A device for oxidising organic constituents in aqueous media is known from the German Offenlegungsschrift DE 2618338. In this plant, the object of the method is the complete oxidation of the organic substances, for which a very high ozone concentration is used, e.g. in the range of 860 g/m3. The aqueous media are treated by ozone in several baths, connected one behind the other, through which the ozone is conducted in the counterflow. In the last bath provision is made, in one embodiment of the invention, for an additional UV irradiation which reinforces the oxidation effect.
The action of the UV light is not used to the optimum degree in this configuration since the UV radiation is absorbed more effectively in the presence of gas bubbles resulting from the introduction of ozone than in a gas-free medium. Moreover, the ozone can be degraded even on a molecular basis in the high concentration indicated by UV light so that it is present in the later stages in a lower concentration than would be the case without UV irradiation. The degradation of ozone by irradiation with UV light in the aqueous phase can be intentionally used to activate ozone (conversion to radicals). These radicals will then effect a faster, further decomposition. However, in the actual waste water, the effect (improved degradation due to radical reactions) is superimposed by secondary reactions. This system is therefore also disadvantageous as far as the optimum action of ozone and UV is concerned, and is unsuitable for economic, large-scale operation.
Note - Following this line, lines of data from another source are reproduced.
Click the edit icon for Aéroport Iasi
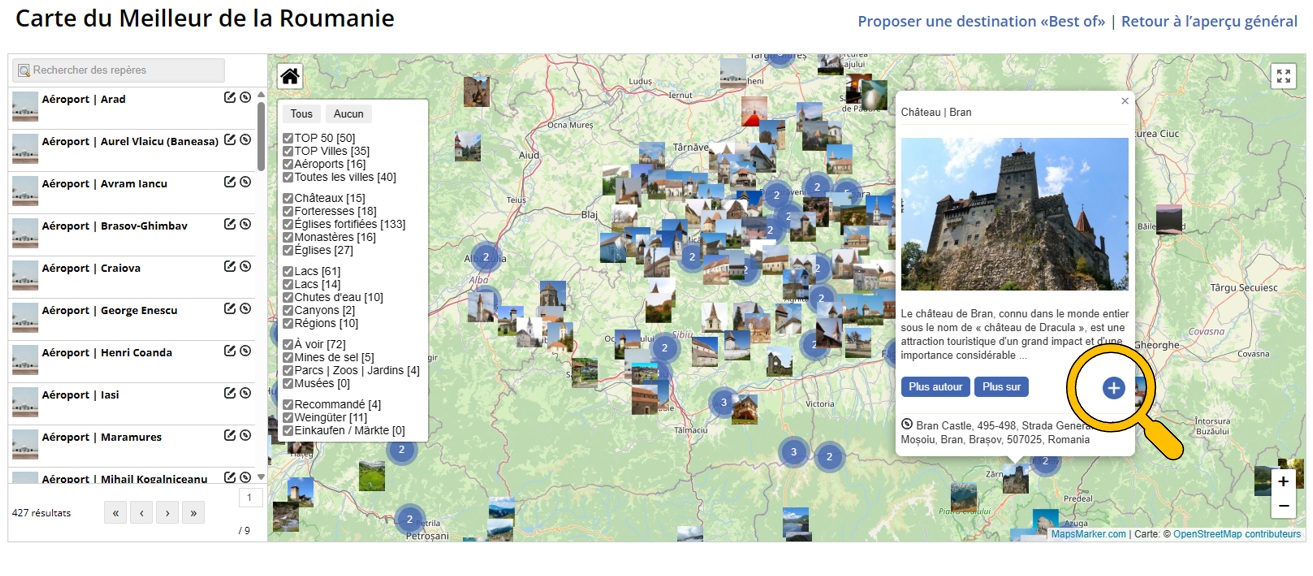Screen dimensions: 1313x576 230,394
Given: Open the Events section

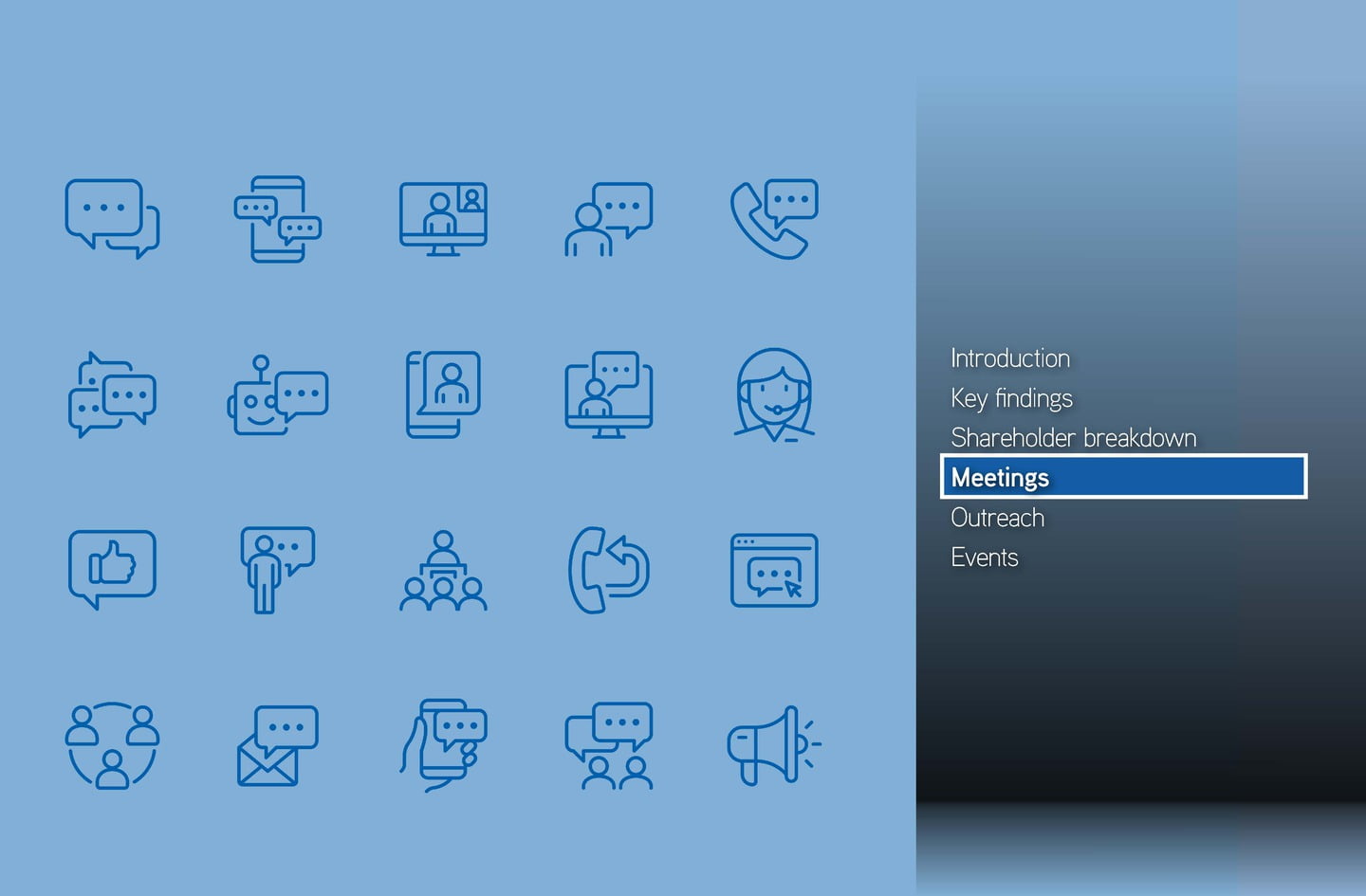Looking at the screenshot, I should (x=984, y=558).
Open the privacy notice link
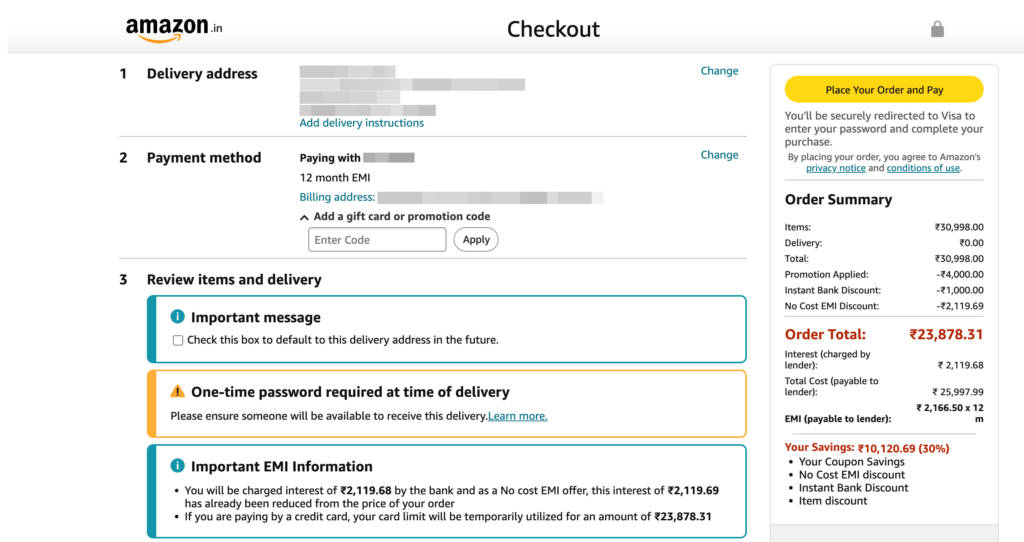Image resolution: width=1024 pixels, height=542 pixels. click(x=835, y=169)
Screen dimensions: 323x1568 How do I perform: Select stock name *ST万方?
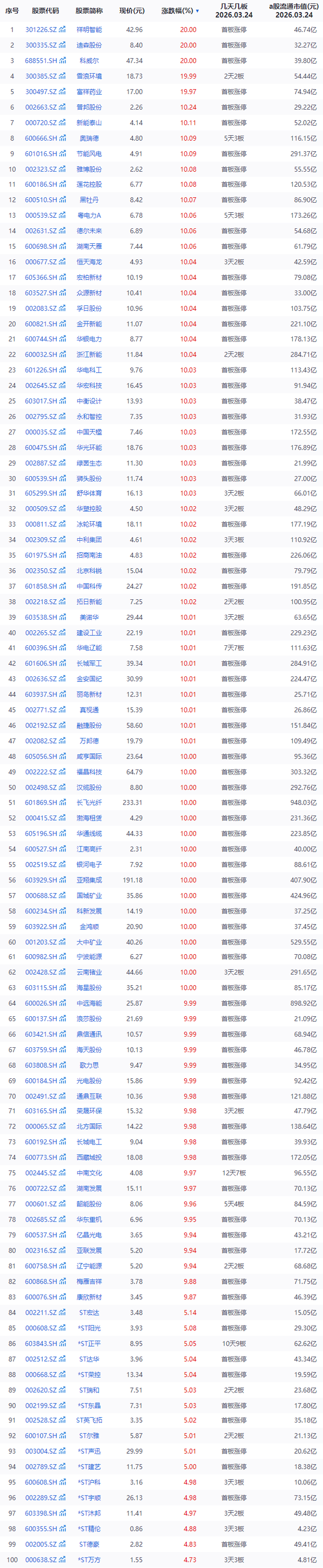tap(90, 1559)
A device and a method for the ozone treatment of water are known from DE 19509066 A1. No ozone concentration in the water is indicated in this method. At the outlet of the ozone treatment, UV radiators are provided which are designed to degrade any residual content of ozone in the water. Degasification of the treated water takes place in the direction of flow behind the UV irradiation. Here too, the UV irradiation cannot attain its full effect because the water still contains gas bubbles at the time of irradiation.
A method for oxidising organic substances in the water, operating on the basis of concentrations of a few 100 g/m3 of ozone, simultaneous addition of H2O2 and simultaneous irradiation with UV radiators, is known from DE 3884808 T2. Even in these methods, the UV radiation cannot attain the maximum effect because the water is irradiated during the ozone treatment. As mentioned above, this results on the one hand in premature ozone degradation due to the action of radiation and on the other hand in a reduction in UV transmission due to the gas contained in the water in the form of bubbles. Here, the various chemical-physical processes (ozone reactions, activated ozone reaction with H2O2/activated ozone reaction with UV) are used simultaneously, where the efficiency of each individual process is not used to the optimum degree and is even reduced by secondary and cross reactions.
Finally, a method is known from WO 94/11307 in which the waste water is sprayed into a landfill in a treatment chamber under the action of ozone and UV. This method is very expensive because the waste water has to be pumped and sprayed under pressure. The effectiveness, in terms of the efficiency of the energy expended, is relatively small because not only is it expensive to pump and spray the waste water to be treated, but the UV radiation is not used to the optimum degree. Because of the high energy expenditure such a method is not economically suitable for highly contaminated waste waters.